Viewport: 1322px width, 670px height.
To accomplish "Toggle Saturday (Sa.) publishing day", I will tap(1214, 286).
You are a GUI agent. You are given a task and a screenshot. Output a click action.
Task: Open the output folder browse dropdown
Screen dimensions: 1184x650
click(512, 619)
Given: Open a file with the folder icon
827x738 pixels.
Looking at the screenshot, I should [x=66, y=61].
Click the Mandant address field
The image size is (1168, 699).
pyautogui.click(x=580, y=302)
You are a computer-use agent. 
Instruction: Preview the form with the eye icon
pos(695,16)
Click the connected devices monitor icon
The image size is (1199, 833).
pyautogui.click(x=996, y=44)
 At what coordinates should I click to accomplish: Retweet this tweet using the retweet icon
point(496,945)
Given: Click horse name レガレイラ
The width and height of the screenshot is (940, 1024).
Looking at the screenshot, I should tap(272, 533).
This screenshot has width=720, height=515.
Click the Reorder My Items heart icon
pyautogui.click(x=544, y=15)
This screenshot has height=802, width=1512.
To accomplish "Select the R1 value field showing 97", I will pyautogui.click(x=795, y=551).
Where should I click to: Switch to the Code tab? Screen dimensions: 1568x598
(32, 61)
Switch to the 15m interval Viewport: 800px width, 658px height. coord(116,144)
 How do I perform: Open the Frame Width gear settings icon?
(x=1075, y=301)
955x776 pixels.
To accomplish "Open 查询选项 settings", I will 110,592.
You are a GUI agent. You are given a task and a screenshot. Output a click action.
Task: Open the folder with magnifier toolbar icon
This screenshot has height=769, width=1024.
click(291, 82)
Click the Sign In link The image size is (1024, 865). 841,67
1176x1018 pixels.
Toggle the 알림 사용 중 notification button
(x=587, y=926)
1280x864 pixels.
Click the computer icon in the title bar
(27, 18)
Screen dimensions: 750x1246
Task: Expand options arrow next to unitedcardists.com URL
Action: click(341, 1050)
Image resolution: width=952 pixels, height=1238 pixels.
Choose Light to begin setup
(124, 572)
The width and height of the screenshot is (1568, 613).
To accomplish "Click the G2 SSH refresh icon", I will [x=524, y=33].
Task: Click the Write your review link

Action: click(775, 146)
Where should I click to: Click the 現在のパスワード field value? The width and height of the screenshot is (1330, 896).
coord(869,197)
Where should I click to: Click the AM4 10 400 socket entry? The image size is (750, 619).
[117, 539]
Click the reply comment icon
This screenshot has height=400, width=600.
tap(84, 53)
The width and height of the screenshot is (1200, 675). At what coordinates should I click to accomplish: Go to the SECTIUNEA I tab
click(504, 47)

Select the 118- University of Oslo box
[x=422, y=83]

########

● Exercise brief: Nothing but the lines from the start of the data through the line holding "You are a computer-use agent." should be restated, and each one exactly.

● Reply:
Viewport: 1322px width, 670px height.
To accomplish "Toggle Saturday (Sa.) publishing day", I will tap(1214, 286).
You are a GUI agent. You are given a task and a screenshot. Output a click action.
Task: Open the output folder browse dropdown
Screen dimensions: 1184x650
click(512, 619)
Given: Open a file with the folder icon
827x738 pixels.
Looking at the screenshot, I should [x=66, y=61].
Click the Mandant address field
The image size is (1168, 699).
pyautogui.click(x=580, y=302)
You are a computer-use agent. 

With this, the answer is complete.